Featured artist Martin Nelson will be available to meet 10 a.m.-noon Saturday where people may view some of his collage and mixed media works on display. Nelson will talk about the process for creating his works, the materials he uses and his inspiration.

The exhibition "Woolgatherer: Fiber Art by Lisa Jordan" will be on display in the gallery. Jordan creates pieces from wool and other fibers, inspired by nature.

All activities are at TCAA, 711 Laurel St., Brainerd. Call 218-833-0416 or visit for more information.

Author Roberta Walburn set to visit Brainerd library

Author Roberta Walburn, who also is an attorney based in Minneapolis, will discuss her recent book, "Miles Lord: The Maverick Judge Who Brought Corporate America to Justice," at noon Monday, July 16, at the Brainerd Public Library.
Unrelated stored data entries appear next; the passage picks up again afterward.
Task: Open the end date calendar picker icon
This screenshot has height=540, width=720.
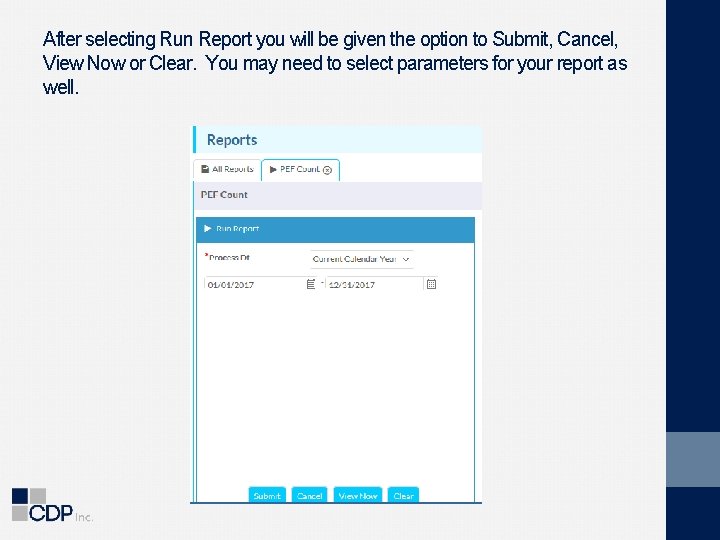Action: point(431,284)
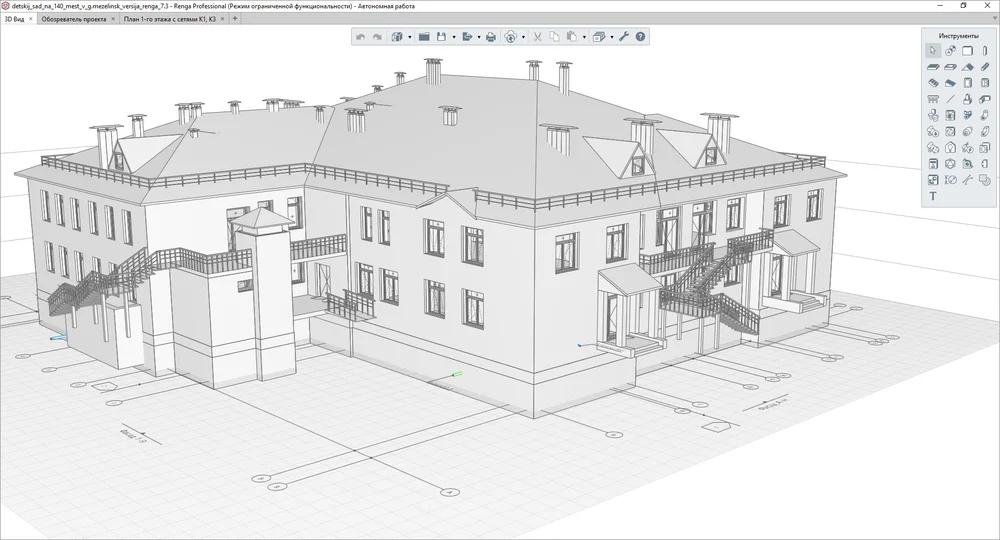Click the Print icon in the top toolbar

click(490, 37)
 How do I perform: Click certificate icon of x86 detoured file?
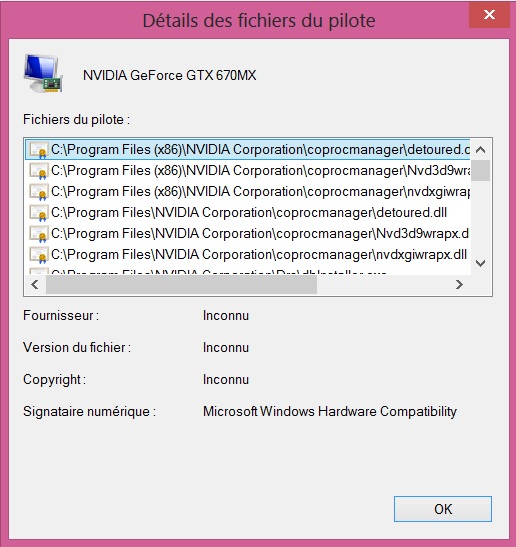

The book is about the life of a crusading federal judge, Miles Lord, who stood up and fought for "the little guy." Lord, born in 1919 and died in 2016, rose from humble beginnings on Minnesota's Iron Range to become one of the most colorful and powerful judges in the country, a news release stated. Lord is described as "an unabashed Prairie populist" and "a live-wire slayer of corporate behemoths." It is a compelling portrait of a remarkable man and his place in Minnesota and U.S. history, the release stated.

Walburn has been named one of the most influential members of the legal profession in state history and recognized by the University of Minnesota for "shaping the legal landscape for the benefit of society," the release stated. Previously, she worked as a reporter for the Minneapolis Star Tribune and Buffalo (N.Y.) Evening News and as a legislative assistant to U.S. Sen. Paul Wellstone, and she served as a law clerk to U.S. District Judge Miles Lord.

All author presentations begin at noon at the Brainerd library. Attendees are welcome to bring a

packed lunch or may enjoy the light refreshments provided. These presentations are sponsored by the Friends of the Brainerd Public Library through their volunteer and fundraising efforts, and are free of charge to the public.